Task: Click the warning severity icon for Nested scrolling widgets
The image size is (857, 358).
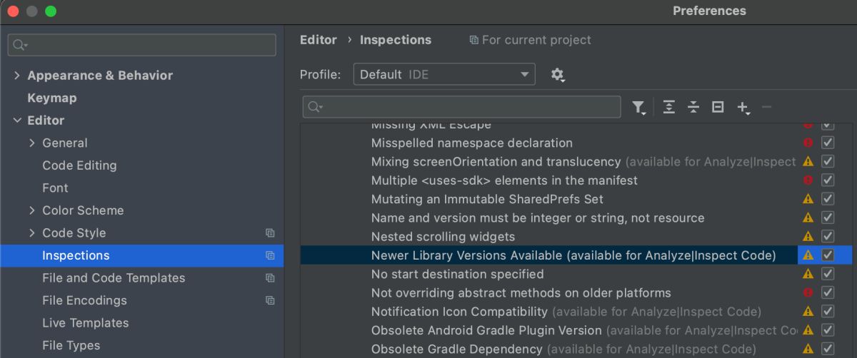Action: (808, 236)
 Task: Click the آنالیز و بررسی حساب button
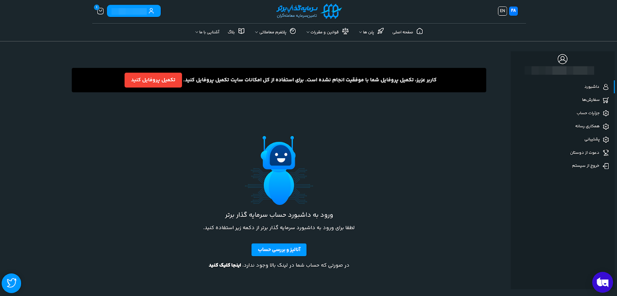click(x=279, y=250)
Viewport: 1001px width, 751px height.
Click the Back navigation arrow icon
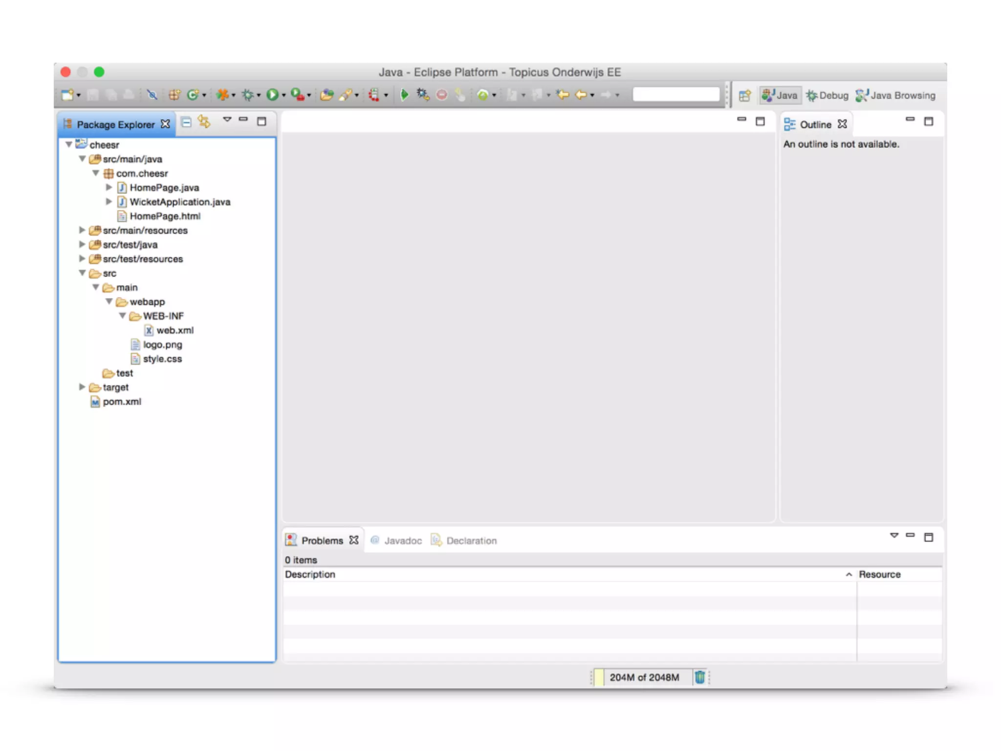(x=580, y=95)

____

To be done: From the rows above, pull out each line that contains the string "icon". Case counts.

Reply:
Task: Click the warning severity icon for Nested scrolling widgets
Click the Back navigation arrow icon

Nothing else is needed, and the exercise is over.